Il copione non cambia nemmeno in America Latina. Il Venezuela è l’esempio più recente e più trasparente. Il Paese possiede le più grandi riserve di petrolio del pianeta e, guarda caso, è diventato uno dei principali bersagli della politica estera statunitense. Sanzioni, isolamento, delegittimazione, tentativi di colpo di Stato, riconoscimento di presidenti alternativi, tutto in nome della democrazia e dei diritti umani. Il problema reale non è Maduro in sé, ma il fatto che il Venezuela gestisca autonomamente il proprio petrolio e non sia allineato agli interessi energetici statunitensi.
La democrazia viene evocata come un mantra, ma ciò che realmente infastidisce è l’indipendenza. Quando un Paese con grandi risorse energetiche non si allinea, diventa automaticamente una minaccia. Non importa se le condizioni di vita peggiorano a causa delle sanzioni, non importa se la popolazione paga il prezzo più alto. La sofferenza diventa uno strumento, un effetto collaterale accettabile nella grande partita del controllo energetico. La distopia non è un futuro immaginario, è un presente normalizzato.
È un mondo in cui le guerre vengono chiamate missioni di pace, le invasioni interventi umanitari, i colpi di Stato transizioni democratiche. È un sistema in cui la democrazia non è un obiettivo ma una parola elastica, adattabile, spendibile solo quando serve. Se un regime autoritario garantisce stabilità energetica, diventa un alleato. Se un governo eletto democraticamente mette in discussione i contratti, diventa un pericolo. La morale viene applicata a geometria variabile, sempre subordinata al flusso delle risorse. Guardando questa sequenza storica, parlare di esportazione della democrazia appare per quello che è: una narrazione di copertura.

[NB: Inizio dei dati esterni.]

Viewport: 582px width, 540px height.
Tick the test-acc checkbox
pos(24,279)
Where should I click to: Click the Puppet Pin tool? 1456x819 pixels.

La democrazia non arriva mai con i bombardieri, non nasce sotto occupazione militare, non si costruisce distruggendo Stati. Quella che viene esportata è una versione sterile, retorica, utile solo a giustificare interventi che hanno obiettivi chiari e misurabili: petrolio, gas, rotte strategiche, influenza geopolitica. Tutto il resto è linguaggio. E il linguaggio, quando viene ripetuto abbastanza a lungo, diventa accettabile.
Così accettiamo che interi Paesi vengano destabilizzati in nome di valori che non verranno mai applicati. Accettiamo che la democrazia venga invocata solo dove conviene. Accettiamo che il petrolio continui a essere il vero motore delle guerre moderne, mentre la retorica democratica serve a rendere digeribile ciò che altrimenti apparirebbe semplicemente per quello che è: un sistema globale fondato sul controllo delle risorse, non sulla libertà dei popoli.